Modern corporate messaging is.... not influenced by these works.
>American greatness has produced a society whose members know not what to do with the freedom and abundance that earlier generations secured.
There have been several posts on HN about this. I have commented every time I have seen one because I think the above quote is true. I also think it is one, of several, reasons things are going the way they are.
Many of my friends, coworkers, and relatives have fallen into the trap of being bored to death. They fill up their time with worthless empty "calories" of media consumption, ethanol, and doom scrolling. Almost all of them are unhappy. I think it is widespread to be like this.
But the problem is solvable.
There is no person, no person too busy, too tired, too poor, too disabled, too shy, too anything, who cannot find the time to do something that provides value to their life. They just have to, and this is the part that makes people mad, put down their phone and turn off the TV.
In every zip code in the entire United States of America, there is some group of people, somewhere, that is looking for someone to join them-- unless it is an isolated patch of remote wilderness where food and fuel need to be airlifted in or a remote island separated from the mainland by thousands of miles of sea there IS something.
You just have to get out, find them, and join them.
The last time something like this popped up I do what I usually do and listed non-work, non-social media things to do within an hour of my deceased grandparents' farm in central Southern Indiana. That's my benchmark-- if there are things to do here there are things to do everywhere because it is about as far from "the big city" you can get absent stretches of western desert or alaskan tundra.
Some quick searches found rod and gun clubs, knitting circles, small rural libraries with 3d printers going idle and anime clubs, three (yes, three) astronomy clubs, amateur radio clubs, gardening clubs, volunteer fire companies (who always, everywhere, need members), civic societies, book clubs, and even a small community performing arts center with a banging schedule of shows whose website was practically begging for people to come join them to be stage crew, performers, and set builders. Rural, barely-covered-by-a-cell-signal, southern Indiana, and those are just the things I found with online calendars full of events.

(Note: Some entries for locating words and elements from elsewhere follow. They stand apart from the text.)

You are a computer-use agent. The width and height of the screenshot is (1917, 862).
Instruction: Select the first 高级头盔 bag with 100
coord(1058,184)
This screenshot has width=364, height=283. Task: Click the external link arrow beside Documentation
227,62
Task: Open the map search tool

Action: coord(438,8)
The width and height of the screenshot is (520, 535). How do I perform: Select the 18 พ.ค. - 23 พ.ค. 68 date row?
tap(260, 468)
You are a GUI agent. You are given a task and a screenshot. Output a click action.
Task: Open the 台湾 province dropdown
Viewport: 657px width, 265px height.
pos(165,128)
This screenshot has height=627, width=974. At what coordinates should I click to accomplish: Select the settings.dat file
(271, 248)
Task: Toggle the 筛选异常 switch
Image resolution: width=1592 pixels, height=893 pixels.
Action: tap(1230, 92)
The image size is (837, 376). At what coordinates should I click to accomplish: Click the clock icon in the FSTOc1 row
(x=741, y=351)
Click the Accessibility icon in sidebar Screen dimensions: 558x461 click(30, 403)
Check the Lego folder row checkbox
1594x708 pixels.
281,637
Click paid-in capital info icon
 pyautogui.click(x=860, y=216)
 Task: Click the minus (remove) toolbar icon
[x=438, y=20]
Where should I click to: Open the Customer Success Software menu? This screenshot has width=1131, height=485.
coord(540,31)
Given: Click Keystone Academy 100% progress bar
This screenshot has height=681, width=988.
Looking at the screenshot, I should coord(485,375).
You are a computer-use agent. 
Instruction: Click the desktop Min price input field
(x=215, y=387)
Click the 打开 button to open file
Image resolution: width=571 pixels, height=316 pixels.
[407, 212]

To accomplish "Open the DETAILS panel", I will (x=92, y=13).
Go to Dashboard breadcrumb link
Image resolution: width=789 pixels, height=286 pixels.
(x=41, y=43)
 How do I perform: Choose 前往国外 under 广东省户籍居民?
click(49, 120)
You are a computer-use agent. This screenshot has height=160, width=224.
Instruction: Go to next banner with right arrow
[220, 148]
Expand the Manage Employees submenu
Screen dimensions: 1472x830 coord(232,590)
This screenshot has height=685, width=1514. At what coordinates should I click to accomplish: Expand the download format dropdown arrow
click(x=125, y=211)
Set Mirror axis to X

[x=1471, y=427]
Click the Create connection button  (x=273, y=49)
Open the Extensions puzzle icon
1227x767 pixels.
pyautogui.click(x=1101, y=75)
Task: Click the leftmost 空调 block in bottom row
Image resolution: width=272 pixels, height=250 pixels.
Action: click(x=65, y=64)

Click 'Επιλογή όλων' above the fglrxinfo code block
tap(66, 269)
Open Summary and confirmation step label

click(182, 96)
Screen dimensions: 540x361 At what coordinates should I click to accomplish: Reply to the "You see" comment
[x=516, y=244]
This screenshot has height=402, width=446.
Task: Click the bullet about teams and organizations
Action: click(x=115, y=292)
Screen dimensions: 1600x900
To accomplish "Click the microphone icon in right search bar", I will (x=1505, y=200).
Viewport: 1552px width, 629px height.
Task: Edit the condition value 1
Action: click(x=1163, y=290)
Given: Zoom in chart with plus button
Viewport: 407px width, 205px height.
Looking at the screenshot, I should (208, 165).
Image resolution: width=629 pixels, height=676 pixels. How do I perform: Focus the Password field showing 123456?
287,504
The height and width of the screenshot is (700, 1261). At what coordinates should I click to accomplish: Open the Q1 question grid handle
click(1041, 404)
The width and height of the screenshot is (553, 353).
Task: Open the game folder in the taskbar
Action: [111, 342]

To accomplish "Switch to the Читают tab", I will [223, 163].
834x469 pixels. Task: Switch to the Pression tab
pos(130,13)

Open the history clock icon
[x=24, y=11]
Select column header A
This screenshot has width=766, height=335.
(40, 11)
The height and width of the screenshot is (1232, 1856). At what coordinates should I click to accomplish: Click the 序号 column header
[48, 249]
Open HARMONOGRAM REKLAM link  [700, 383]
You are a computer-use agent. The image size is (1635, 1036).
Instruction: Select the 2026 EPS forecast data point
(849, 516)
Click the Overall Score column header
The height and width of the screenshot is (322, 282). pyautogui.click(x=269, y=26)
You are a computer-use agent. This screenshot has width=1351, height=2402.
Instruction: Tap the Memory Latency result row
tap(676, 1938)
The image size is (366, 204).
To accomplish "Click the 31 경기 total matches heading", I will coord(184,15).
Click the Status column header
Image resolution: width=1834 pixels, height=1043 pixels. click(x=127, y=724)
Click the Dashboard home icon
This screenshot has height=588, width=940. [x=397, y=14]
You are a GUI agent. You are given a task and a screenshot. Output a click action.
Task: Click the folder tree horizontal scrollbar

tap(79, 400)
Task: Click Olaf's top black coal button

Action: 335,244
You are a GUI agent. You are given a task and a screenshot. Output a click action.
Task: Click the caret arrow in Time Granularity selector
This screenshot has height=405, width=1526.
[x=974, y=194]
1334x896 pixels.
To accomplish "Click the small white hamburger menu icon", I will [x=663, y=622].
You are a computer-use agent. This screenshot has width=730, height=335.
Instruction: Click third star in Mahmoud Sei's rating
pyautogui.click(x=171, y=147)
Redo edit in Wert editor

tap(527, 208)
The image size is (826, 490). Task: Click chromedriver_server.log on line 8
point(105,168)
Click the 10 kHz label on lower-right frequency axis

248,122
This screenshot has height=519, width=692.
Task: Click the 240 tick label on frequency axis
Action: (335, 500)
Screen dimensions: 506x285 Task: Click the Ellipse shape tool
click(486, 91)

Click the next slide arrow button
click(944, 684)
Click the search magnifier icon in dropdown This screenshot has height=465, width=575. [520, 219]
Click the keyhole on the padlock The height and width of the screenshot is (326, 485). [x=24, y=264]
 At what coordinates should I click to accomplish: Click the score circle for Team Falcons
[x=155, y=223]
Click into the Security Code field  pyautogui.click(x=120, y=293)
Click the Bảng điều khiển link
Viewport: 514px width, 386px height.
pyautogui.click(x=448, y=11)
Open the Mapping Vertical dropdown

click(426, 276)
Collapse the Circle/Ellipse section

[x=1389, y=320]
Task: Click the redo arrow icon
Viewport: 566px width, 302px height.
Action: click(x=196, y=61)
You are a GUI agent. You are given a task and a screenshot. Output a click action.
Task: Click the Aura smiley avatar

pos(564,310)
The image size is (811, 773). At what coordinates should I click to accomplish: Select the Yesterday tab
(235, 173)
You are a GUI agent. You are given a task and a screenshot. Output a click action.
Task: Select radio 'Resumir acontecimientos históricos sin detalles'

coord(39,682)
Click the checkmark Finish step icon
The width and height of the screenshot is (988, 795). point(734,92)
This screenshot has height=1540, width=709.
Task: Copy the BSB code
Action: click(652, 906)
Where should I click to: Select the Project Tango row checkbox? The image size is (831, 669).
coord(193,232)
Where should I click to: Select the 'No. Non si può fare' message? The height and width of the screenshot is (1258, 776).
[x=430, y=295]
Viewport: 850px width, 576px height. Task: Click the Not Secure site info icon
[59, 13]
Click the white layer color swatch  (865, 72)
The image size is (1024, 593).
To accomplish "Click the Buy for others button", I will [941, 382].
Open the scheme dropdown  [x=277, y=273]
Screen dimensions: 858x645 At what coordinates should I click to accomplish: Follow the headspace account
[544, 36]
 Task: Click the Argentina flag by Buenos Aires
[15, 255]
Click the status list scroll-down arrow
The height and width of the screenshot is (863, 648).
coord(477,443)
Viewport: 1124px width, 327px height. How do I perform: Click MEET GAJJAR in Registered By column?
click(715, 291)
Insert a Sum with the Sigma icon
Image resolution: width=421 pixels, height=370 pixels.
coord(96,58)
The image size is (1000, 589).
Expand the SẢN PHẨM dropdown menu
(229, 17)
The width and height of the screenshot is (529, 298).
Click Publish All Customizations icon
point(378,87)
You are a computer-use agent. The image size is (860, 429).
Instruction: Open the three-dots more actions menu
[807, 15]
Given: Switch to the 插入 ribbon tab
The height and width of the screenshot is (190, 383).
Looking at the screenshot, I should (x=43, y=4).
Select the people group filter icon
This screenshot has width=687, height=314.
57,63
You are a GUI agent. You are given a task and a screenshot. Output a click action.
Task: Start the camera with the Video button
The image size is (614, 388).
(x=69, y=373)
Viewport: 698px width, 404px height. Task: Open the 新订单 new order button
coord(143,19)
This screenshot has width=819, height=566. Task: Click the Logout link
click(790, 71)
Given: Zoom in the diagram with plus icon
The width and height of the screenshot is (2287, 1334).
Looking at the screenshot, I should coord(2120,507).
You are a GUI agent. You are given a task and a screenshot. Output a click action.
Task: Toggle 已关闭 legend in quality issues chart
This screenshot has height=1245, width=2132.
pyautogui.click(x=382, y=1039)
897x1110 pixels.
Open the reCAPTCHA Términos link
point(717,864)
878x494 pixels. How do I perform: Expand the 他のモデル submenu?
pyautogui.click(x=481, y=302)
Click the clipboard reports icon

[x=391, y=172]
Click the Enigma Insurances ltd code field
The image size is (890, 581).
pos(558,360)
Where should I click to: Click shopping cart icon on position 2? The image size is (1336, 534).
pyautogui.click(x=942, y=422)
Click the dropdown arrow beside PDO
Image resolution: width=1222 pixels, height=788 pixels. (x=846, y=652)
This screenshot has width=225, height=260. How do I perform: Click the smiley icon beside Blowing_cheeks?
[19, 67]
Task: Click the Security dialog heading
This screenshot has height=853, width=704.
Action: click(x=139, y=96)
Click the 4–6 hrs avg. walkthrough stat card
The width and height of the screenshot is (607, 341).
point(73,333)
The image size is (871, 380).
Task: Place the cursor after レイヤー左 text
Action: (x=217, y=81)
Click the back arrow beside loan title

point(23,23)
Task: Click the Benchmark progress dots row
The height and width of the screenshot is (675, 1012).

Being active in one's community outside of work, and deriving meaning not from work but your personal accomplishments and activities is a skill-- but it is a learnable skill.
I think it's certainly true that as an individual there are things you can do to be more actively socializing. But the fact that we are seeing such absolutely widespread changes in the populations behavior means it's not just some people being lazy, but that we have actually changed the environment for the worse.
Much of the world is currently looking at banning social media for kids. But I'm staring to feel it's almost just as bad for adults as well.
Well said. Even just getting a book and taking it to a beach or park or library or coffee shop is so much more fulfilling than doomscrolling or watching YouTube or whatever. Getting out of the house is the first and most crucial step to living a more interesting life.
There are absolutely people who are too busy to do something that feels meaningful to them.
But that one is ancient: that has been the case for most people through history. I actually find it hard to put myself in the place of the overwhelming set of people whose lives were solitary, poor, nasty, brutish, and short. Even the most harried single parent today is not more overwhelmed than they were.
I suspect that there is a difference in that it's no longer most people. Most people can find at least some time to be fulfilled -- and it would be awfully nice if we could devote some of that to fulfilling those who are working 80 hours a week while raising children. Unlike the poor peasant, we have plenty to go around now.
How do you square your belief in the opening premise with the results of your research into clubs and "things to do" that seems to completely contradict it?
The varieties of person are as varied as the total number of people so there will always be those who seek those things out, but if you look at the trends for clubs and organizations you will often see that participation and membership is declining.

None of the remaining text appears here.